Work task:
Scan the records below for the line containing "For every named" and the line containing "Explore NOHU95 and". Copy both, plus every line between, exactly.

Data listing:
○ ○ ○ ○

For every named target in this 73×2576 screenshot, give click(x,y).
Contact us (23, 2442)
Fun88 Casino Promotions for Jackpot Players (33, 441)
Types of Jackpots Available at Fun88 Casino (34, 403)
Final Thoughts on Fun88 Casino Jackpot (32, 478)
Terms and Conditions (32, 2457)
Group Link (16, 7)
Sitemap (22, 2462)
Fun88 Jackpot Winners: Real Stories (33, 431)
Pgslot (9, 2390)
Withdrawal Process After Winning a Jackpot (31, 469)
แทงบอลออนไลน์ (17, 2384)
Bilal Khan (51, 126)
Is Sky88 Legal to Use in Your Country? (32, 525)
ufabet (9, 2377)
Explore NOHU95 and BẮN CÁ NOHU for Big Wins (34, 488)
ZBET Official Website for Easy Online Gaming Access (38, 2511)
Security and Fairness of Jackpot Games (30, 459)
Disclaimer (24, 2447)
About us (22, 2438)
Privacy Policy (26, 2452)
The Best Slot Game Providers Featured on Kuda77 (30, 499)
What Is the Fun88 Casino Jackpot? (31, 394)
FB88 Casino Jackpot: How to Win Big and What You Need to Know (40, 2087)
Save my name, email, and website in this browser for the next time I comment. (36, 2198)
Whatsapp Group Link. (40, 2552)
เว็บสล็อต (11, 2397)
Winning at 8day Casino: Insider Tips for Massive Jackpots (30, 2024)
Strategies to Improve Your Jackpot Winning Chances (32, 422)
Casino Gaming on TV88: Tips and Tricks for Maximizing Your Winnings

○ ○ ○ ○

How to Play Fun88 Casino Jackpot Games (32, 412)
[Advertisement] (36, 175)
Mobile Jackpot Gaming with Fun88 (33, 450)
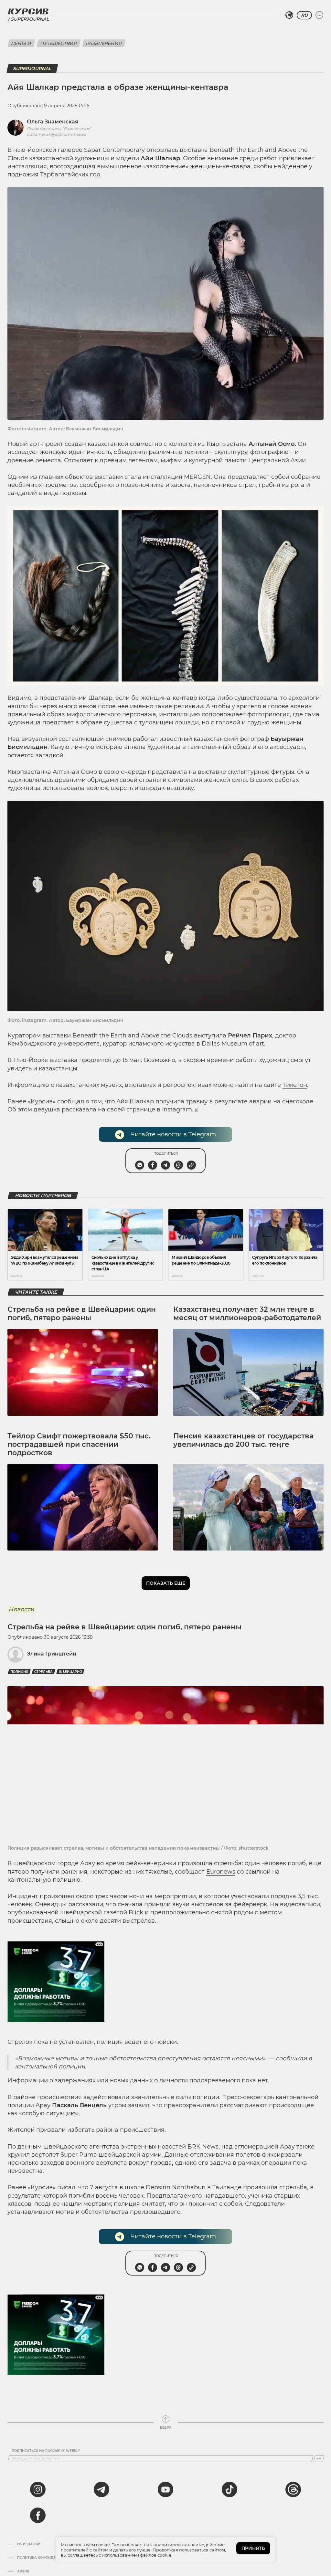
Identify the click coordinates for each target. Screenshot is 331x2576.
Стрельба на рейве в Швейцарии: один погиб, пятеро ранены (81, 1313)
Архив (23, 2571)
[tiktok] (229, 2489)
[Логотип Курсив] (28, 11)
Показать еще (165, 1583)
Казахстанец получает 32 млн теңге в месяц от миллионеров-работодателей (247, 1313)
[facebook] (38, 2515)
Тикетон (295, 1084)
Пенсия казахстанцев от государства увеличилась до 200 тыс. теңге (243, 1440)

○ ○ ○ ○

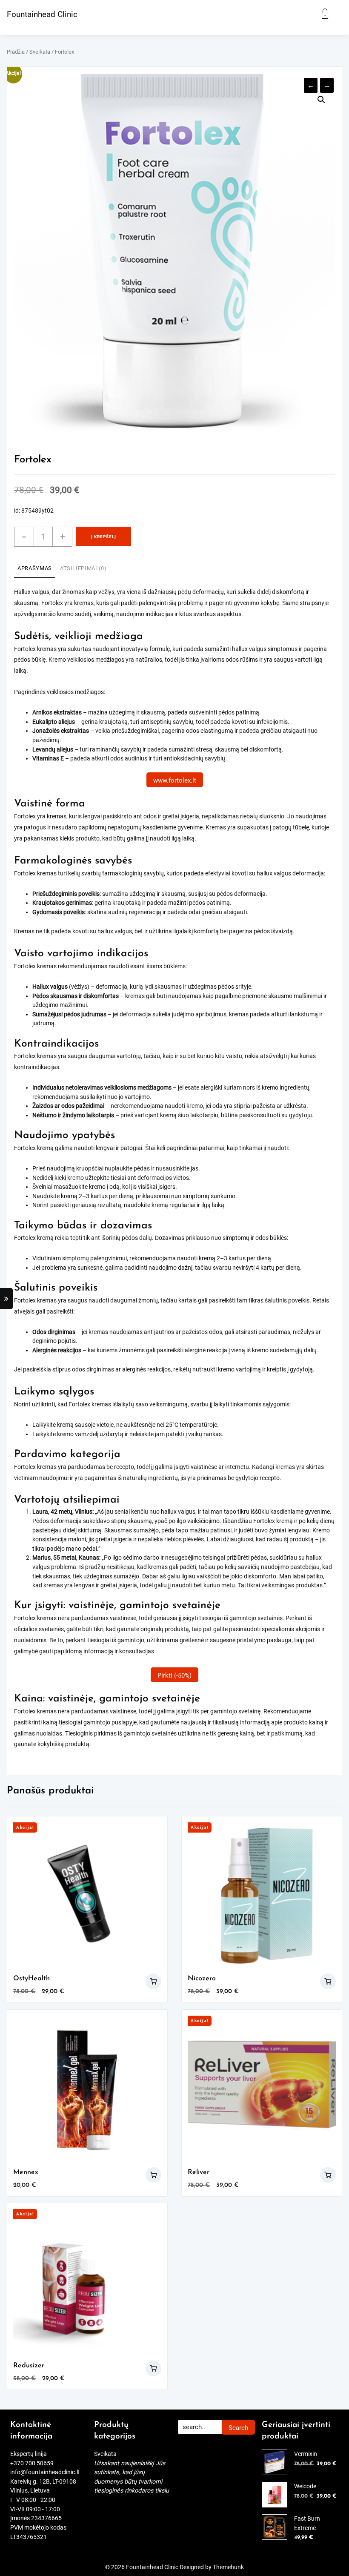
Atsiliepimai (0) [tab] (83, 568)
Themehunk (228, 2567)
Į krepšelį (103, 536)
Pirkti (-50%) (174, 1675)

○ ○ ○ ○

Answer space:
For every named target in this 73×2576 screenshot, give click(x,y).
Contact us (23, 2442)
Fun88 Casino Promotions for Jackpot Players (33, 441)
Types of Jackpots Available at Fun88 Casino (34, 403)
Final Thoughts on Fun88 Casino Jackpot (32, 478)
Terms and Conditions (32, 2457)
Group Link (16, 7)
Sitemap (22, 2462)
Fun88 Jackpot Winners: Real Stories (33, 431)
Pgslot (9, 2390)
Withdrawal Process After Winning a Jackpot (31, 469)
แทงบอลออนไลน์ (17, 2384)
Bilal Khan (51, 126)
Is Sky88 Legal to Use in Your Country? (32, 525)
ufabet (9, 2377)
Explore NOHU95 and BẮN CÁ NOHU for Big Wins (34, 488)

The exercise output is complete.